RTNeural
RTNeural copied to clipboard
RTNEURAL_DEFAULT_ALIGNMENT=8 on armv7, EIGEN backend
Hi, using RTNeural 4a540403e115bae18d29142a5f54e7c3598b6e51
docker buildx create --name mybuilder
docker buildx use mybuilder
docker run -it --rm --privileged tonistiigi/binfmt --install all # Install all qemu emulators
docker run --rm -it -u $UID --platform linux/arm -v "$(pwd):/workdir" debian:buster-slim bash
apt-get update && apt-get install -y build-essential cmake
mkdir -p build && cd build
cmake -DCMAKE_BUILD_TYPE=Release -DCMAKE_INSTALL_PREFIX="" -DCMAKE_VERBOSE_MAKEFILE:BOOL=ON -DBUILD_BENCH=ON ../
make install DESTDIR="/workdir"
for the given env, cmake/SIMDExtensions.cmake set RTNEURAL_DEFAULT_ALIGNMENT=16. During build, I will see a lot of warnings like
warning: requested alignment 16 is larger than 8
this is related to Eigen backend compilation.
So far so good, I'm able to execute both dynamic and template
./rtneural_layer_bench lstm 10 1 12
Benchmarking lstm layer, with input size 1 and output size 12, with signal length 10 seconds
Processed 10 seconds of signal in 6.04064 seconds
1.65545x real-time
Testing templated implementation...
Processed 10 seconds of signal in 4.94528 seconds
2.02213x real-time
Templated layer is 1.2215x faster!
now I temporarily edited cmake/SIMDExtensions.cmake and set RTNEURAL_DEFAULT_ALIGNMENT=8, then recompile.
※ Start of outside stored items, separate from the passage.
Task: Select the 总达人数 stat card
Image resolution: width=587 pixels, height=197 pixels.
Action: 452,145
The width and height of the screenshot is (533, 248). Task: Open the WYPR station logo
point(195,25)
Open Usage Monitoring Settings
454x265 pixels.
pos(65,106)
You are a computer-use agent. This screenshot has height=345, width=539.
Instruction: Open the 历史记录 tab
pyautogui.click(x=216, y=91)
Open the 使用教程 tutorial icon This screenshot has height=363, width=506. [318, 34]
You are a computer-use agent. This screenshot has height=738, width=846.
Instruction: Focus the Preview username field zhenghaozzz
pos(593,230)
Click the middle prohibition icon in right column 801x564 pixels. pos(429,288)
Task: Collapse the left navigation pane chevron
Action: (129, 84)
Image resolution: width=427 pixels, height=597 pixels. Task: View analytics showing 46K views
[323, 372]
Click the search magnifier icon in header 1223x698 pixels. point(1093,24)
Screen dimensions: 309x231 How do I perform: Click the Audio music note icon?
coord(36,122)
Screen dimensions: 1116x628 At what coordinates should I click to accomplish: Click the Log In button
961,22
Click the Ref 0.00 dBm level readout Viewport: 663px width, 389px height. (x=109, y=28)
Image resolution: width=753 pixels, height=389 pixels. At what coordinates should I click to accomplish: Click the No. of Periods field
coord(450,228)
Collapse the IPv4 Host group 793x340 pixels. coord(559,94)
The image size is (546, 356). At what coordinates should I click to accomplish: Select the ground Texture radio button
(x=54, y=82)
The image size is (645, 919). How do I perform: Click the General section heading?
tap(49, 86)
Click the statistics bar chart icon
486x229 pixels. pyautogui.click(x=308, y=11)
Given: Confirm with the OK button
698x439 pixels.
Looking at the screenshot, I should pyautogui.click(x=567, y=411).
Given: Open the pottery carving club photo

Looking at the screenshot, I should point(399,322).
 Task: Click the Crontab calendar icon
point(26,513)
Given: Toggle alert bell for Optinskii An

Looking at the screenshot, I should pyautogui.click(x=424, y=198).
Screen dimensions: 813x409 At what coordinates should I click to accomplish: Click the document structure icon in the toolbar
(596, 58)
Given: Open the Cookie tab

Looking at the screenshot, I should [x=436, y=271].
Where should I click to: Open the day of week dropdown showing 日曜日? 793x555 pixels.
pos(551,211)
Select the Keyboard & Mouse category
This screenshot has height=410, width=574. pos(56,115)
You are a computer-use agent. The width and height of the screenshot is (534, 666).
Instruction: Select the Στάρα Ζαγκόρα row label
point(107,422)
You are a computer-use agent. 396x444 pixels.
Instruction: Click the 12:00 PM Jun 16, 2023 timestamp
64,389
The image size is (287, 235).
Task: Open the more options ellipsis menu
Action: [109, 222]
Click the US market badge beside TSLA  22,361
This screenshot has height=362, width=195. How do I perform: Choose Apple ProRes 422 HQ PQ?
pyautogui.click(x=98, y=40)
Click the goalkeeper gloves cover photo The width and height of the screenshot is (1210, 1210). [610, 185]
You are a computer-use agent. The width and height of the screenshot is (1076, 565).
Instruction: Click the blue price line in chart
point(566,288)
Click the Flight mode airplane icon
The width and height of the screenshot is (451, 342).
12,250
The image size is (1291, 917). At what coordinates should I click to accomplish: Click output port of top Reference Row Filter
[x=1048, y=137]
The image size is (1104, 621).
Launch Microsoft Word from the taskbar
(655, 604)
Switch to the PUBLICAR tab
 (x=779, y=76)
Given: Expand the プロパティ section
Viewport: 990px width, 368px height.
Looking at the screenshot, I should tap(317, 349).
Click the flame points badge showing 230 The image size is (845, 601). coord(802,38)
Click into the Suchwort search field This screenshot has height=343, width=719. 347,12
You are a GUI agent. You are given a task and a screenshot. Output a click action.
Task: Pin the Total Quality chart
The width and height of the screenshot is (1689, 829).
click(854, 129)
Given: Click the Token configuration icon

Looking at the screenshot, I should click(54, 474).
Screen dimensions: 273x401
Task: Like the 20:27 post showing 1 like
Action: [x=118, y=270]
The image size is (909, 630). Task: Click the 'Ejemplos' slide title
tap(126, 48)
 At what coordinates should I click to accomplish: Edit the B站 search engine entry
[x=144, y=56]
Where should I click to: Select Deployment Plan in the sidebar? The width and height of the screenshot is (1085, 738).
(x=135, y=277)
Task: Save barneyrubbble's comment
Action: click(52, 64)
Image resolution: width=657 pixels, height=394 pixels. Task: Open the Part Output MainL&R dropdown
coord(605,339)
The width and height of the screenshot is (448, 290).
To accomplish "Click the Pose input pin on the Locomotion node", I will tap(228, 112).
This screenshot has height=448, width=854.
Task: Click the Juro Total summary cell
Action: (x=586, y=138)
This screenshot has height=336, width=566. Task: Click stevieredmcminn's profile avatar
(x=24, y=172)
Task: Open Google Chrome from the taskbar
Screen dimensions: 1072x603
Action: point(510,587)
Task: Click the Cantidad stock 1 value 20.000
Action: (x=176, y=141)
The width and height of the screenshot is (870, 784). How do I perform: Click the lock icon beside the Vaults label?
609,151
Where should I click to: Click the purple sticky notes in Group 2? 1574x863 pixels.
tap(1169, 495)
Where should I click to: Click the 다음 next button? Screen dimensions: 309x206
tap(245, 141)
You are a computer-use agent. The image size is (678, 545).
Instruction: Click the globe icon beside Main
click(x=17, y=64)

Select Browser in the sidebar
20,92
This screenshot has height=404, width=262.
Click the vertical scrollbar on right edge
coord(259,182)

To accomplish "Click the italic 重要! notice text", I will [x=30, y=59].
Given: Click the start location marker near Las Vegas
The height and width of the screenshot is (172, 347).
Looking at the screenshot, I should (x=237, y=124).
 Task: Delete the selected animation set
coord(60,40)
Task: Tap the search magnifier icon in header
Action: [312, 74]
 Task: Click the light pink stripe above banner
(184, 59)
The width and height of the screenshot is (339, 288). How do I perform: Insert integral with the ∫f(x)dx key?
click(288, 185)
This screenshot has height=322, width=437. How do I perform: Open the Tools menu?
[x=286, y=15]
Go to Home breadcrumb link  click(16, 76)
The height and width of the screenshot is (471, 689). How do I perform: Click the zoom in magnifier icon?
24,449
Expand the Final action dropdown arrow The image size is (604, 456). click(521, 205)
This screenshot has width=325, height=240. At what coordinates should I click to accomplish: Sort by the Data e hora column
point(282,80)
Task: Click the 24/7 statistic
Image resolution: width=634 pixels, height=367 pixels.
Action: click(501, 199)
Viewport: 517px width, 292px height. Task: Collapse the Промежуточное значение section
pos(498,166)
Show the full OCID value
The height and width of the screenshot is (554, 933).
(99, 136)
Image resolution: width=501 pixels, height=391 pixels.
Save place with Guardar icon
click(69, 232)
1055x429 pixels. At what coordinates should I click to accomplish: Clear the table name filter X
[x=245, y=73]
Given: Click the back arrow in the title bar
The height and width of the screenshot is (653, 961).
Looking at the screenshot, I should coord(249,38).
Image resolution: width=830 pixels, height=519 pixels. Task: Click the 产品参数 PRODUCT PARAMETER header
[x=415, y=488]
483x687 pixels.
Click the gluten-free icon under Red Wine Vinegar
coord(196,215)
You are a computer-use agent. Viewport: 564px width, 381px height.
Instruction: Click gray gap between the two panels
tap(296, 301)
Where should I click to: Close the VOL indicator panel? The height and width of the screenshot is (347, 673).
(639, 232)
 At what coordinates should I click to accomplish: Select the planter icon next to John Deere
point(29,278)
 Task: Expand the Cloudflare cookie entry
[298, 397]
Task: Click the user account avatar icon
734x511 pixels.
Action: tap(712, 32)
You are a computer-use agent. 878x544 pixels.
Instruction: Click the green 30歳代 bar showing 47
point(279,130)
The build ends without errors, then when executing
./rtneural_layer_bench lstm 10 1 12
Benchmarking lstm layer, with input size 1 and output size 12, with signal length 10 seconds
Processed 10 seconds of signal in 6.02594 seconds
1.65949x real-time
Testing templated implementation...
rtneural_layer_bench: /workdir/modules/RTNeural/modules/Eigen/Eigen/src/Core/MapBase.h:201: void Eigen::MapBase<Derived, 0>::checkSanity(typename Eigen::internal::enable_if<(Eigen::internal::traits<OtherDerived>
::Alignment > 0), void*>::type) const [with T = Eigen::Map<Eigen::Matrix<float, 12, 1, 0, 12, 1>, 16, Eigen::Stride<0, 0> >; Derived = Eigen::Map<Eigen::Matrix<float, 12, 1, 0, 12, 1>, 16, Eigen::Stride<0, 0> >;
typename Eigen::internal::enable_if<(Eigen::internal::traits<OtherDerived>::Alignment > 0), void*>::type = void*]: Assertion `( ((internal::UIntPtr(m_data) % internal::traits<Derived>::Alignment) == 0) || (cols
() * rows() * minInnerStride * sizeof(Scalar)) < internal::traits<Derived>::Alignment ) && "data is not aligned"' failed.
Aborted (core dumped)
I would conclude that RTNEURAL_DEFAULT_ALIGNMENT=8 is not supported by Eigen backend. However, it should be the correct alignment for a 32-bit processor.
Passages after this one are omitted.